* TASK PROMPT
Set down every line from the one with "Task: Expand the Exporter dropdown arrow" to the end of the entries, both ends included, exactly as it reads and without pictures.

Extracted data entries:
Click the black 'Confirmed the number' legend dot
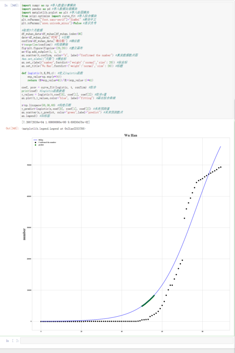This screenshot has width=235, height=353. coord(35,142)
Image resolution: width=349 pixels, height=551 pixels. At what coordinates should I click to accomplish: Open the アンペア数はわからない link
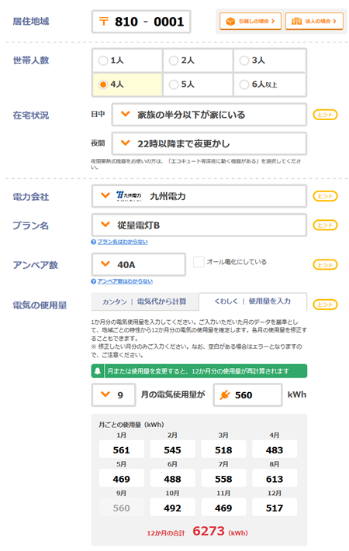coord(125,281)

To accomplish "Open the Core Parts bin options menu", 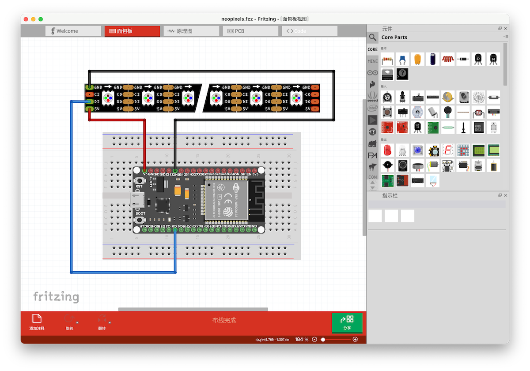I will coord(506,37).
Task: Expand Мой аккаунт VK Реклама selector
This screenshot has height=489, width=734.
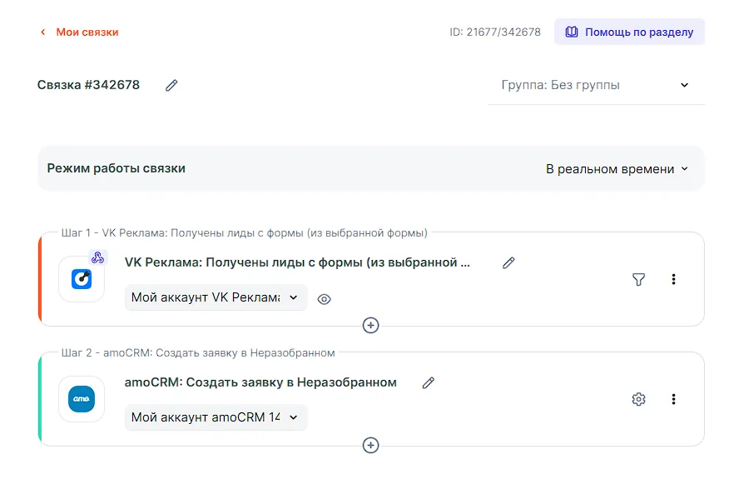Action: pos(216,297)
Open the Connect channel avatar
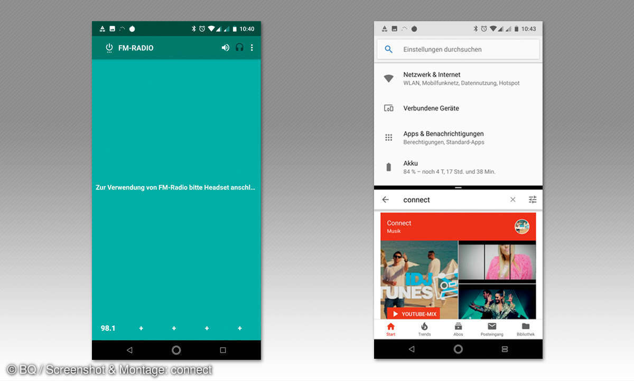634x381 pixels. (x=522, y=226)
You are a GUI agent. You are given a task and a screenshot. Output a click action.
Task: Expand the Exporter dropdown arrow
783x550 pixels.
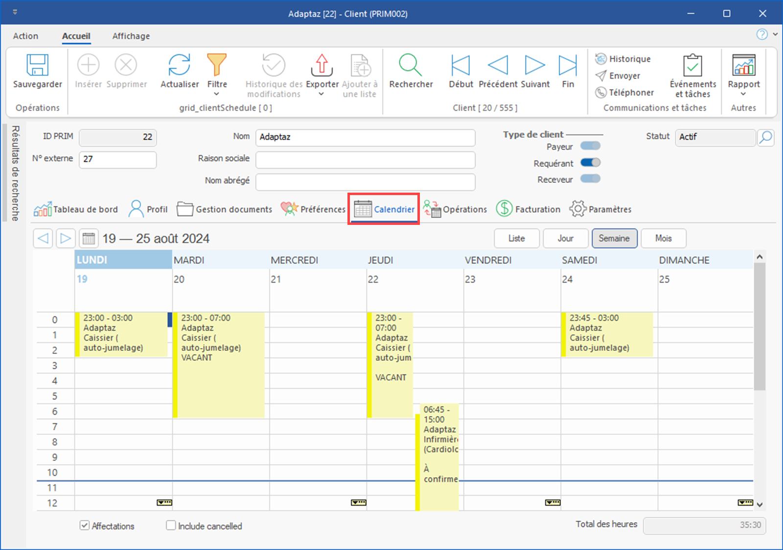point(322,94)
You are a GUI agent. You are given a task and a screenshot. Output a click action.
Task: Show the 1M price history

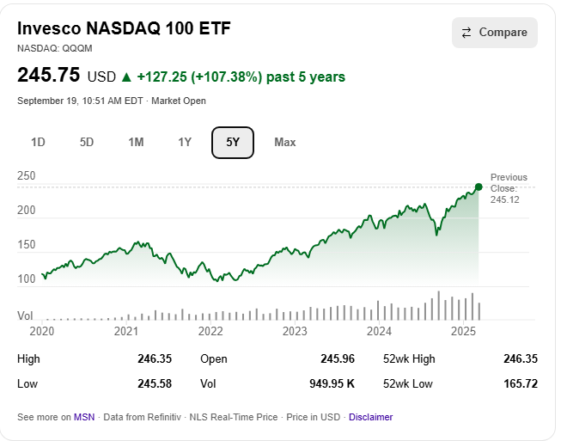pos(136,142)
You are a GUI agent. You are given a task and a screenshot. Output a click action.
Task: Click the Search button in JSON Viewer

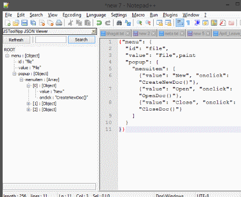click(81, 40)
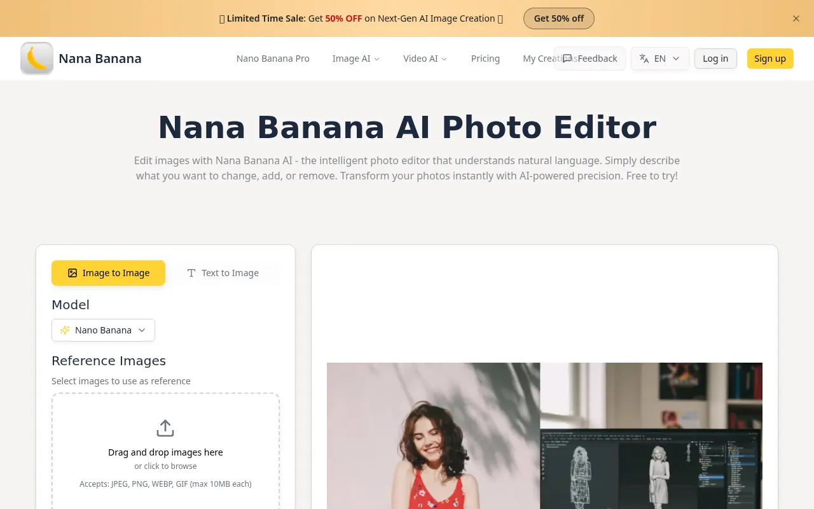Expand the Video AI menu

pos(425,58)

* RESPONSE
Task: Expand the Exporter dropdown arrow
783x550 pixels.
point(322,94)
You are a GUI agent. You are given a task and a screenshot. Output a click action.
Task: Show the 1M price history

pos(136,142)
You are a GUI agent. You are given a task and a screenshot. Output a click action.
Task: Click the Search button in JSON Viewer

click(81, 40)
Expand the Video AI menu

pos(425,58)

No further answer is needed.